In [5]:
!pip3 install unstructured

Successfully installed XlsxWriter-3.0.9 argilla-1.5.1 backoff-2.2.1 click-8.1.3 commonmark-0.9.1 deprecated-1.2.13 et-xmlfile-1.1.0 h11-0.14.0 httpcore-0.16.3 httpx-0.23.3 joblib-1.2.0 markdown-3.4.3 monotonic-1.6 msg_parser-1.2.0 nltk-3.8.1 numpy-1.23.5 olefile-0.46 openpyxl-3.1.2 pillow-9.5.0 pypandoc-1.11 python-docx-0.8.11 python-magic-0.4.27 python-pptx-0.6.21 rfc3986-1.5.0 rich-13.0.1 unstructured-0.5.11 wrapt-1.14.1


In [14]:
import os

In [28]:
from langchain import OpenAI
from langchain.document_loaders import TextLoader
from langchain.chains.summarize import load_summarize_chain
from langchain.text_splitter import CharacterTextSplitter

In [166]:
os.environ['OPENAI_API_KEY'] = ''

In [25]:
loader = TextLoader('../data/raw/twitter-tos.txt')

In [26]:
data = loader.load()

### `data` contains the entire Twitter Terms of Service text

In [None]:
data

### ToS text is 19731 characters long

In [19]:
!wc -c ../data/raw/twitter-tos.txt

   19731 ../data/raw/twitter-tos.txt


### we split the long text into chunks of text size 2000

In [88]:
chunked_data = CharacterTextSplitter(chunk_size=2000, chunk_overlap=200).create_documents([data[0].page_content])

Created a chunk of size 2775, which is longer than the specified 2000


### we get 8 chunks

In [89]:
len(chunked_data)

11

In [90]:
chunked_data[0]

Document(page_content='1. Who May Use the Services\nYou may use the Services only if you agree to form a binding contract with Twitter and are not a person barred from receiving services under the laws of the applicable jurisdiction. In any case, you must be at least 13 years old, or in the case of Periscope 16 years old, to use the Services. If you are accepting these Terms and using the Services on behalf of a company, organization, government, or other legal entity, you represent and warrant that you are authorized to do so and have the authority to bind such entity to these Terms, in which case the words “you” and “your” as used in these Terms shall refer to such entity.\n\n \n2. Privacy\nOur Privacy Policy (https://www.twitter.com/privacy) describes how we handle the information you provide to us when you use our Services.

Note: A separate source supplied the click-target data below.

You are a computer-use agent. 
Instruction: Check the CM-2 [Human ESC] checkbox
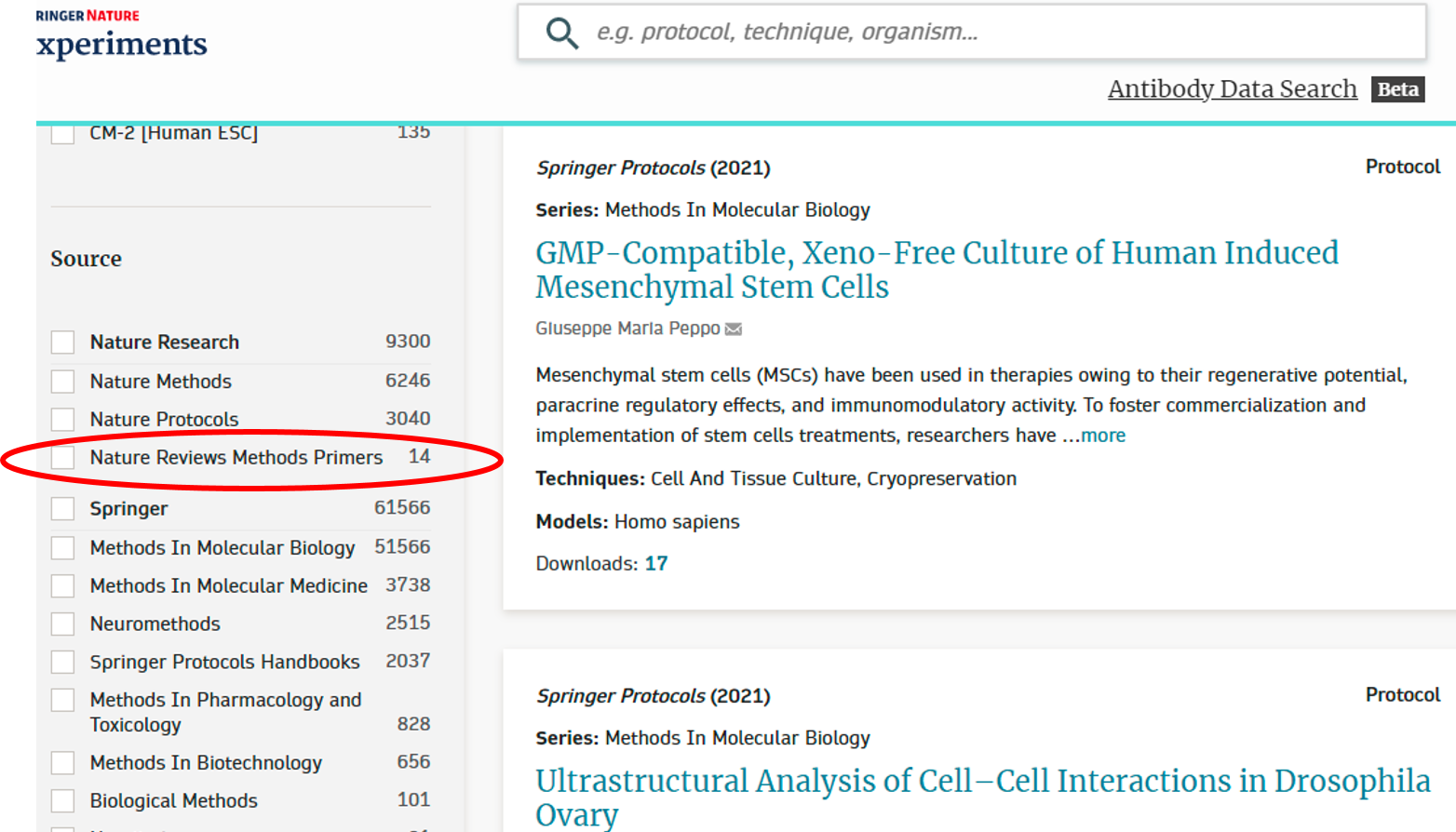tap(63, 134)
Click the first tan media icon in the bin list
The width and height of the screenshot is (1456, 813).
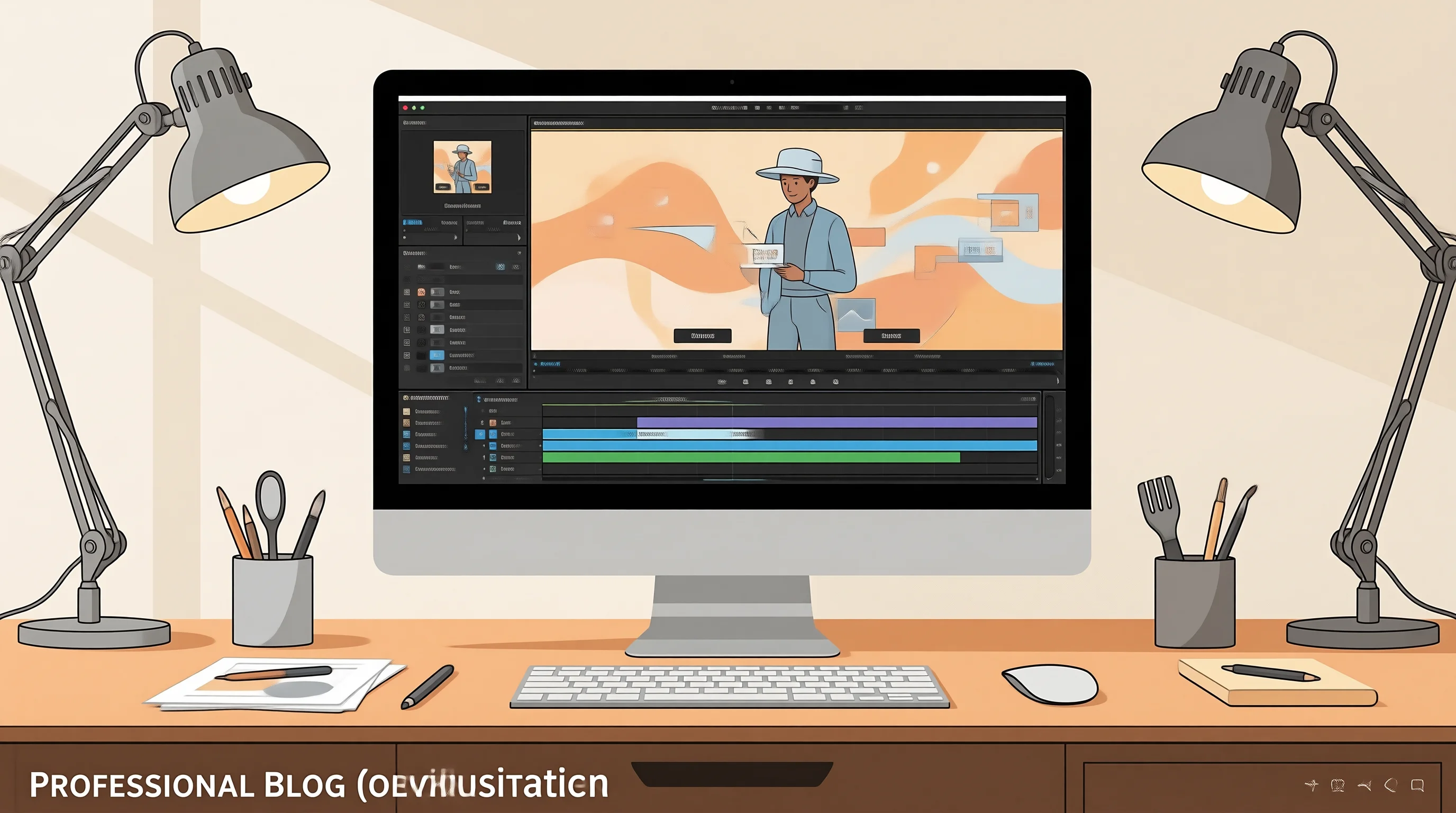tap(406, 412)
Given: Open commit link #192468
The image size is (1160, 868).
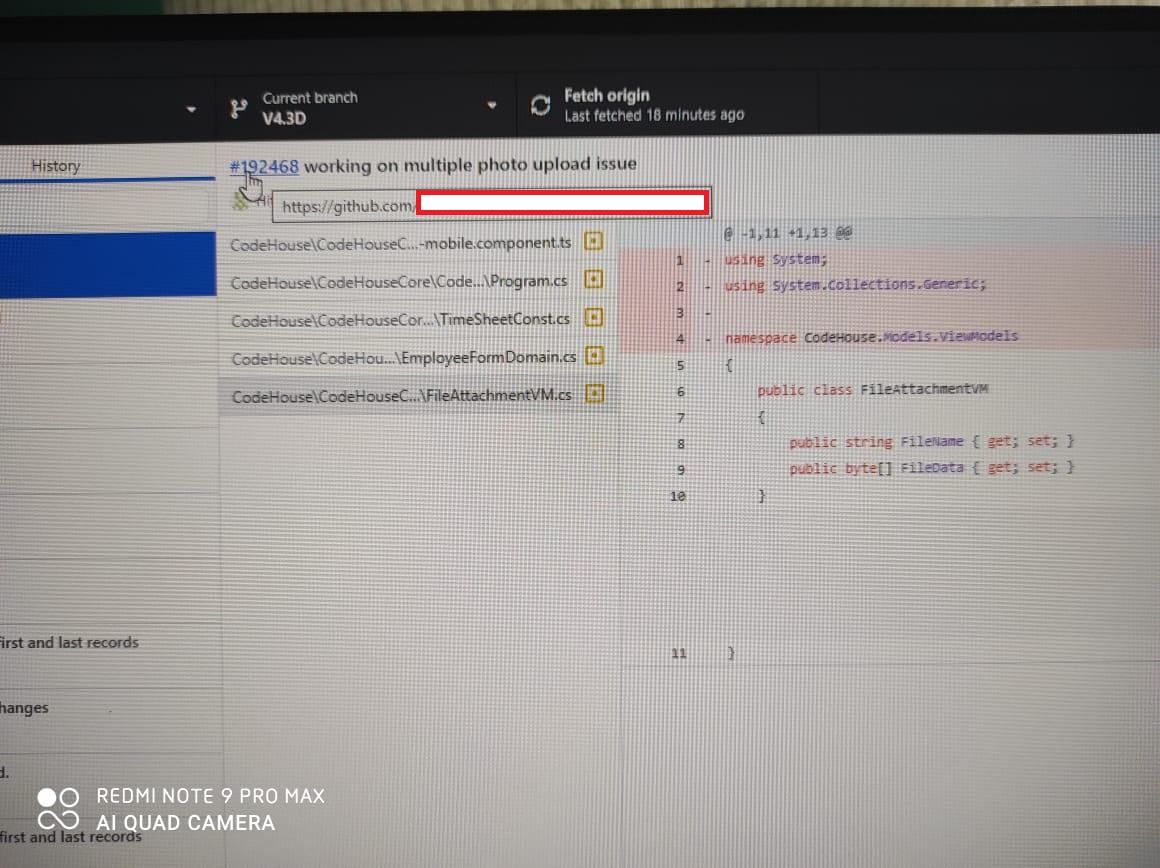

You understand that through your use of the Services you consent to the collection and use (as set forth in the Privacy Policy) of this information, including t

In [91]:
small_chunk = chunked_data[0]

In [92]:
small_chunk

Document(page_content='1. Who May Use the Services\nYou may use the Services only if you agree to form a binding contract with Twitter and are not a person barred from receiving services under the laws of the applicable jurisdiction. In any case, you must be at least 13 years old, or in the case of Periscope 16 years old, to use the Services. If you are accepting these Terms and using the Services on behalf of a company, organization, government, or other legal entity, you represent and warrant that you are authorized to do so and have the authority to bind such entity to these Terms, in which case the words “you” and “your” as used in these Terms shall refer to such entity.\n\n \n2. Privacy\nOur Privacy Policy (https://www.twitter.com/privacy) describes how we handle the information you provide to us when you use our Services. You understand that through your use of the Services you consent to the collection and use (as set forth in the Privacy Policy) of this information, including t

In [162]:
llm = OpenAI(temperature=0)

In [93]:

summary_chain = load_summarize_chain(llm, chain_type='stuff')

In [94]:
summary_chain.run([small_chunk])

'\n\nTwitter services are available to those aged 13 or older (16 for Periscope). If using the services on behalf of a company, organization, government, or other legal entity, the user must have the authority to bind such entity to the Terms. The Privacy Policy outlines how Twitter handles user information. Users are responsible for their use of the Services and any Content they provide, and must ensure compliance with applicable laws, rules, and regulations.'

### `refine` summarization 

In this case, summarization is run on the first chunk and is passed as context to the next chunk.

In [95]:
summary_chain = load_summarize_chain(llm, chain_type='refine')

In [96]:
summary_chain.run(chunked_data)

'\n\nTwitter services are available to those aged 13 or older (16 for Periscope). Users are responsible for their use of the Services and any Content they provide, and must ensure compliance with applicable laws, rules, and regulations. Twitter reserves the right to remove Content that violates the User Agreement and users can report copyright infringement. Users retain their rights to any Content they submit, post or display on or through the Services and grant Twitter a worldwide, non-exclusive, royalty-free license to use, copy, reproduce, process, adapt, modify, publish, transmit, display and distribute such Content. In consideration for Twitter granting access to and use of the Services, users agree that Twitter and its third-party providers and partners may place advertising on the Services or in connection with the display of Content or information from the Services. Users must not misuse the Services, for example, by interfering with them or accessing them using a method other 

### `map_reduce` summarization 

In this case, summarization is run on all chunks and then a combiner is used to combine all summaries

In [97]:
summary_chain = load_summarize_chain(llm, chain_type='map_reduce')

In [117]:
summary_chain.run(chunked_data)

Retrying langchain.llms.openai.completion_with_retry.<locals>._completion_with_retry in 4.0 seconds as it raised APIConnectionError: Error communicating with OpenAI: ('Connection aborted.', RemoteDisconnected('Remote end closed connection without response')).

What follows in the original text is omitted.